If I were a novelist.. oh, I am. Now what?

"Dear Sir or Madam, will you read my book?
It took me years to write, will you take a look?" 
- The Beatles, Paperback Writer

My mom jumped up at karaoke and started singing Paperback Writer. She did this because she loves me, you know - she barely knows the words, and me, I laughed. Every once in a while I think that we are all human beings, with similar needs, wants, and desires to be fulfilled. Then it occurs to me moments later that people are somewhat different. There are types of people. In writing, types of people are further simplified for ease of use. These are character archetypes.

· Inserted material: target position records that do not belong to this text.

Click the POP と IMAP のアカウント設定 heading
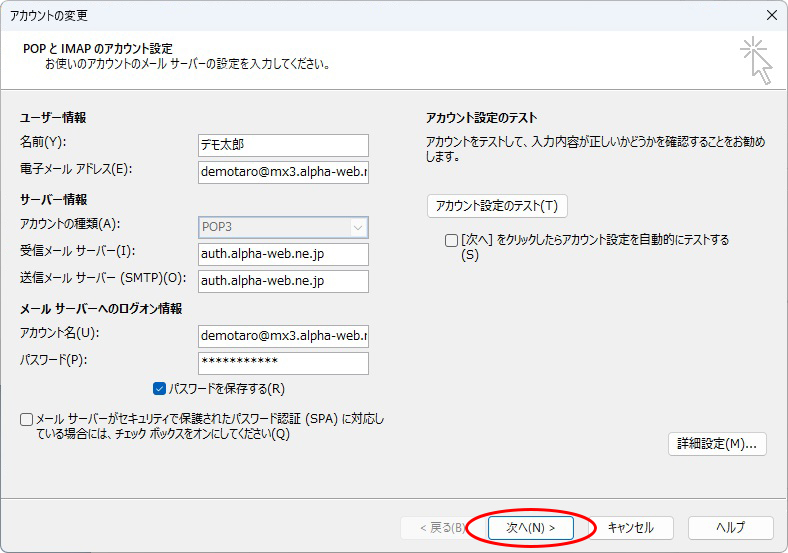Viewport: 788px width, 553px height. [x=97, y=48]
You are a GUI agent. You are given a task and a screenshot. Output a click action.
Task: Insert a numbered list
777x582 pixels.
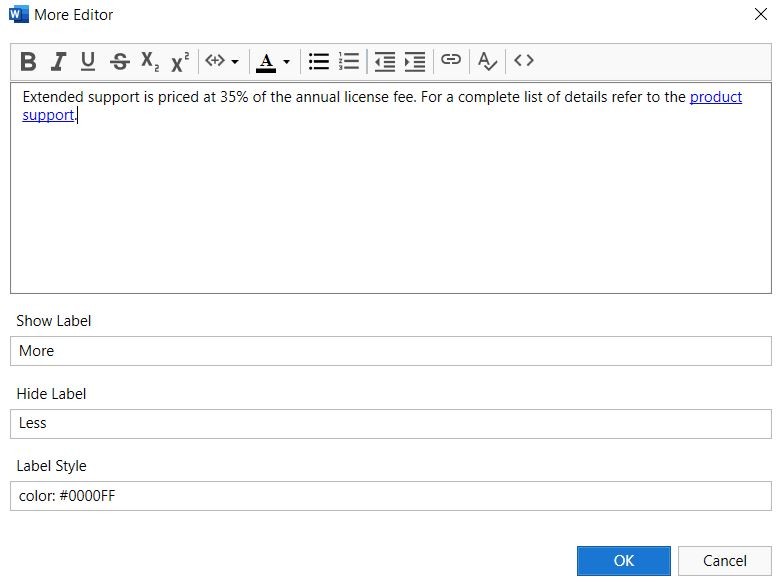click(349, 62)
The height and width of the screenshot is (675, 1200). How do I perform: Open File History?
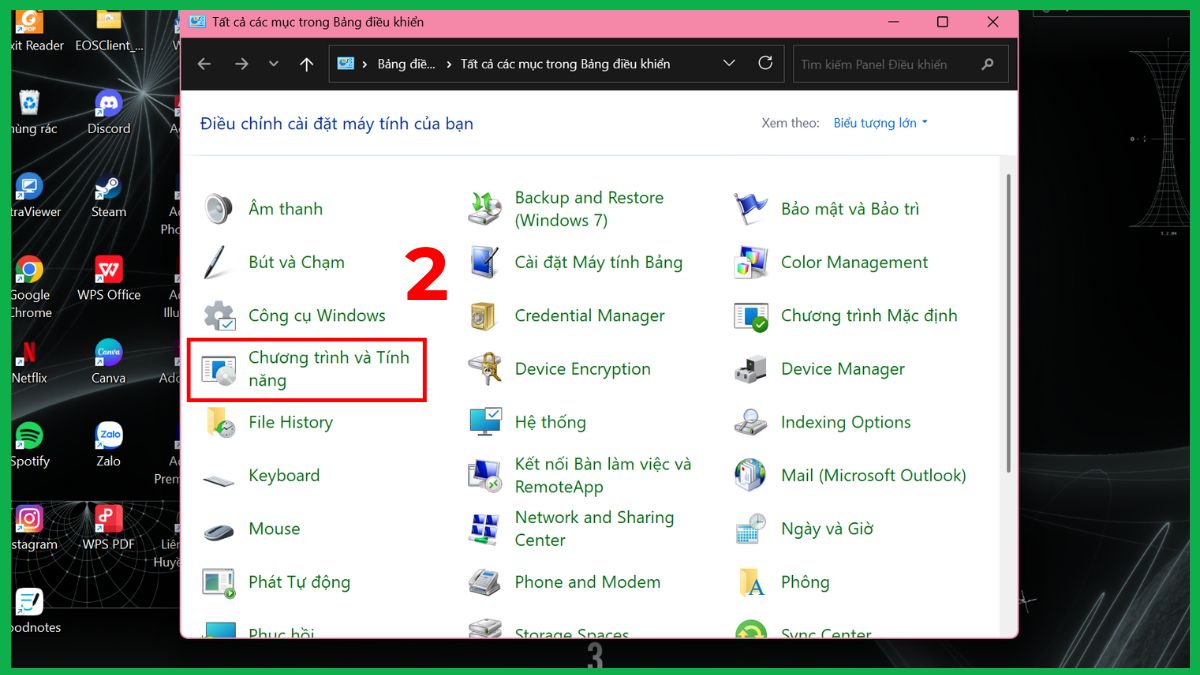point(290,422)
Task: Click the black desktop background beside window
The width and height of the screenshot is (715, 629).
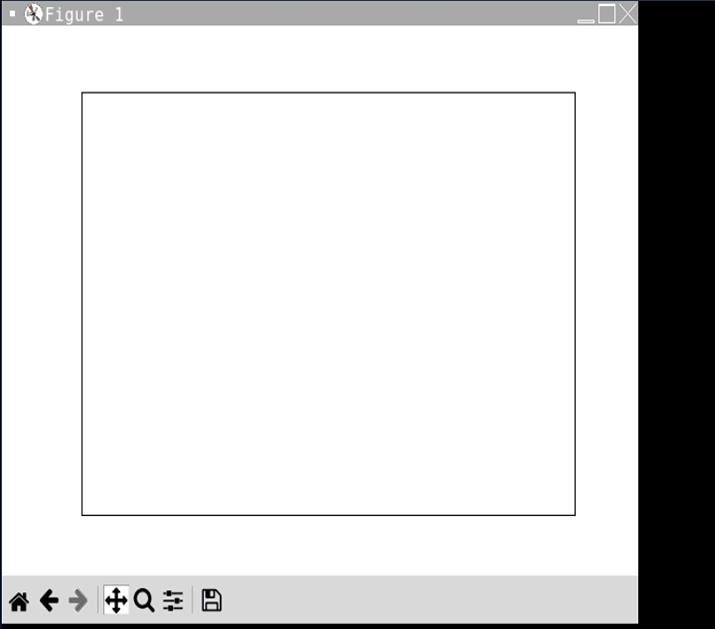Action: (676, 315)
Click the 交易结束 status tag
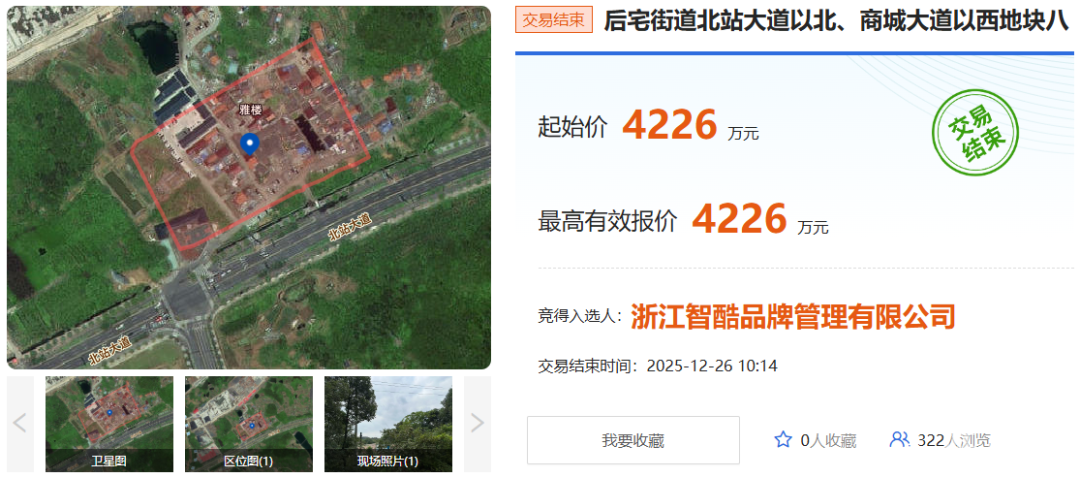The width and height of the screenshot is (1080, 478). coord(554,20)
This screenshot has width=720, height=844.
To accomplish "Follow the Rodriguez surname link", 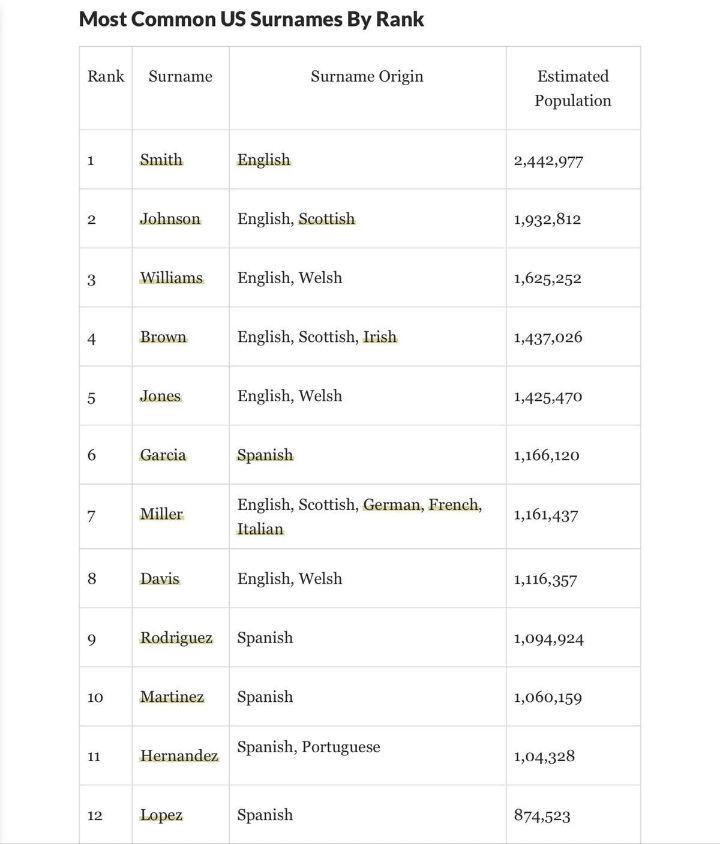I will [176, 638].
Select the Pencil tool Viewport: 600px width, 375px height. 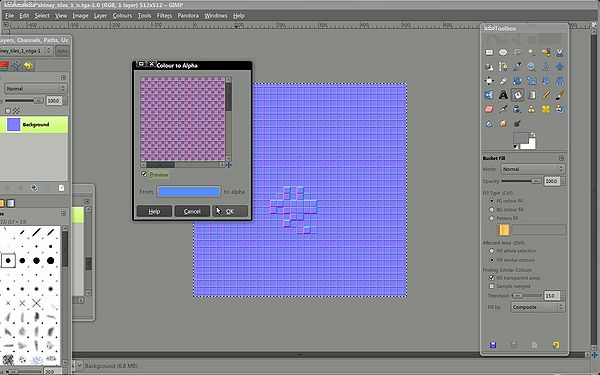point(546,95)
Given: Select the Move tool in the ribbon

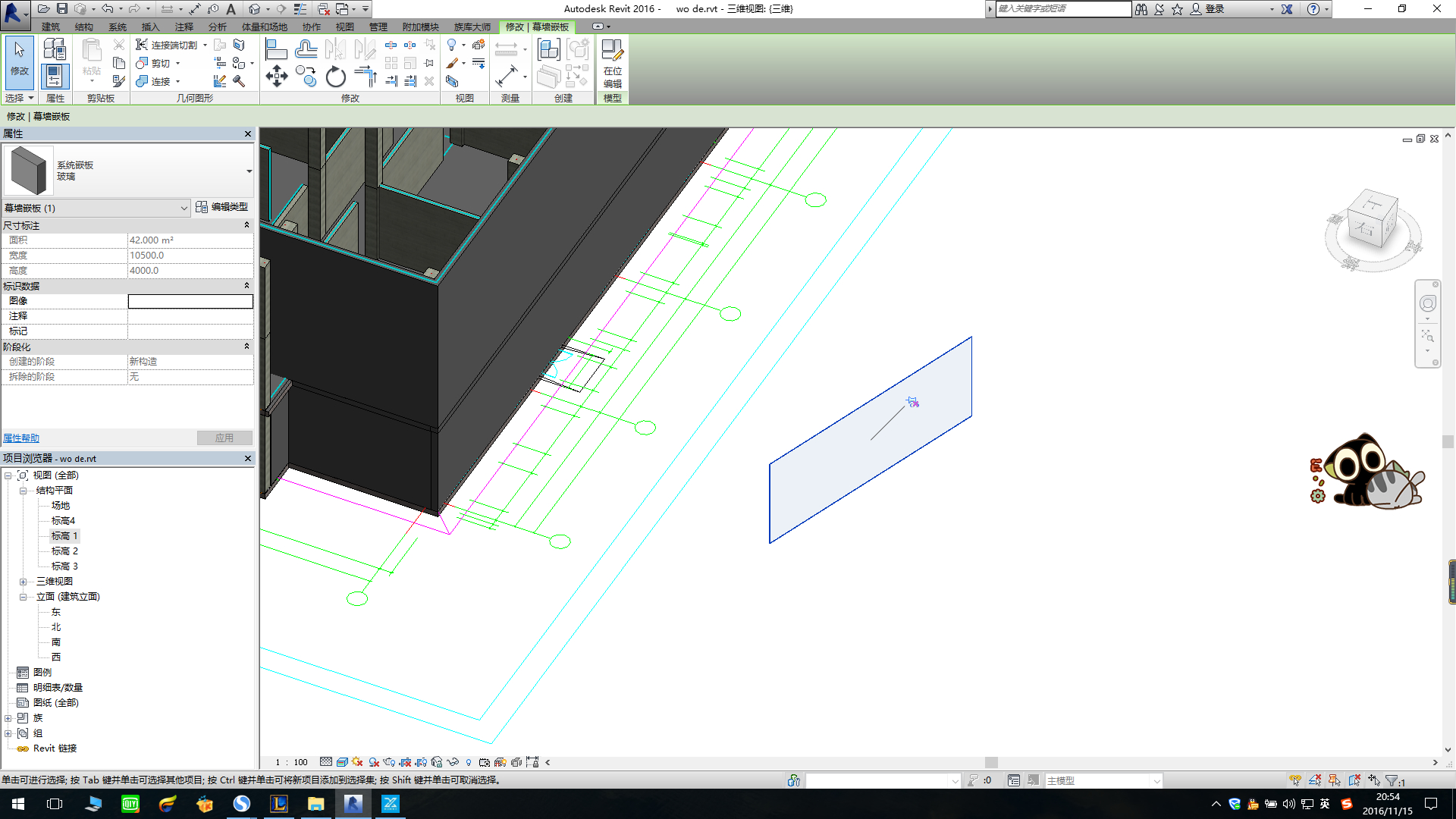Looking at the screenshot, I should (x=277, y=76).
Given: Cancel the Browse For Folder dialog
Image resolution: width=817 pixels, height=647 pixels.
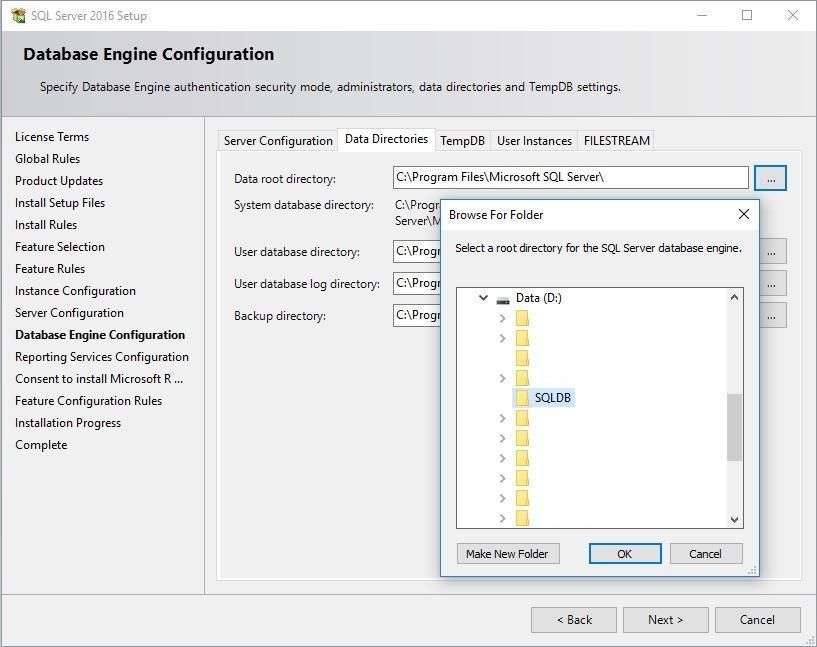Looking at the screenshot, I should (704, 554).
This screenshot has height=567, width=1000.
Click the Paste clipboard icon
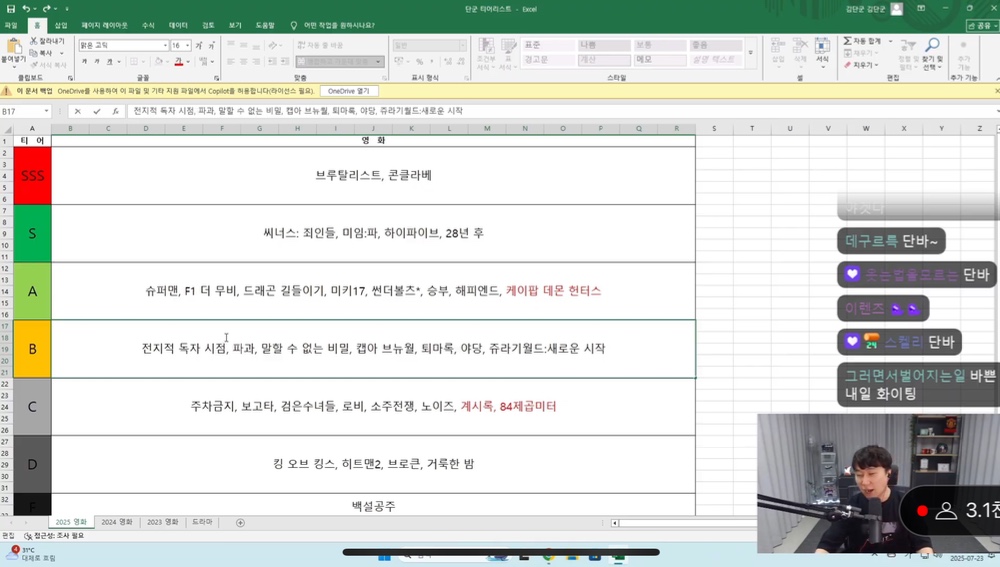point(13,47)
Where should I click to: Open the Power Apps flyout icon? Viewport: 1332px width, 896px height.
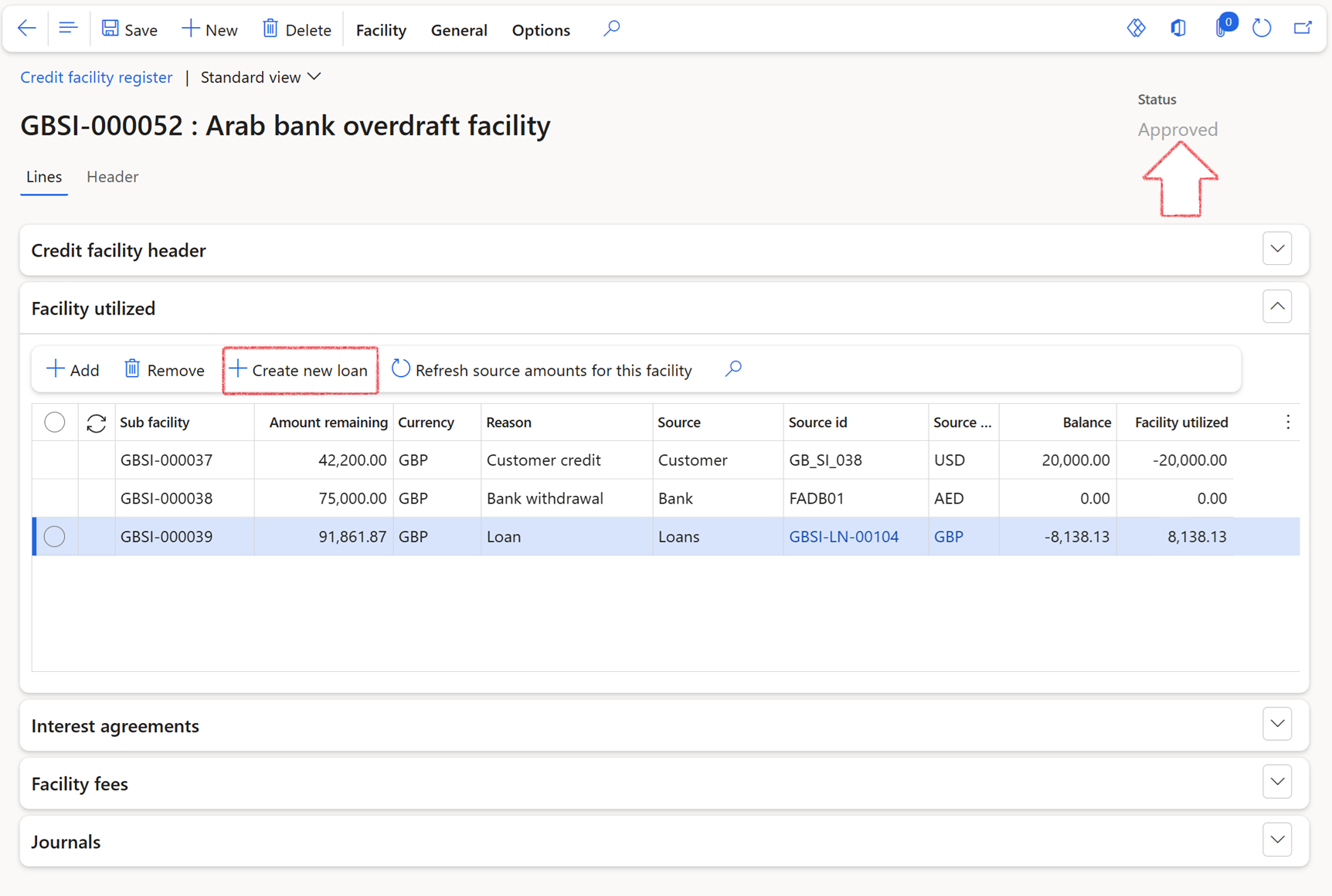tap(1136, 27)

As a writer,I've come to understand character archetypes because I've had to. Once I really come to understand who my character is and what motivates him or her, I am easily able to predict that character's probable actions based on who he or she is. Before I learned to understand character archetypes and story arch down at Film School - yes, you heard me right, film school - I was award the S.T.A.N.D. First Time Director's Award by the now defunct Film Arts Foundation (San Francisco) in 2001 - it was easy to map out where these characters might naturally go.

Before that, my stories never had any ending. They just rambled on and on.

Motivation isn't easy to think about. Me, I want parental approval. I also learned Character mixing at Film Arts Foundation, so I learned how to not allow a character to be recognized as based upon a single person - but if there was a character, just like me, she might be doing the same thing I am doing now - which is aimlessly circling the bones of Self Promotion over the vast desert of Self Publishing like a vulture - a cartoon vulture, voiced by Woody Allen, who keeps acting finicky about diving down there and picking the rotted meat off those bones until they are bare bones, all shiny and glinting in the sun.

But I have to. I have to self-promote, and do it well, no matter how distasteful it seems to me. Rather than resting on my laurels, I could become like the fictional self-promoter in the Beatles song.


Or alternatively, I could not. I could sink back into my comfort zone of planned mediocrity. My parents approve - sort of, I mean 100 people or so have read "Solitude", and that's possibly triple digits, and they give it rave reviews. My parents read it, and they liked it. My fiance approves and he's run up and down the street selling the book to neighbors.

That's good enough, right?

Truly, I'm not sure. I could post a poll and ask you all.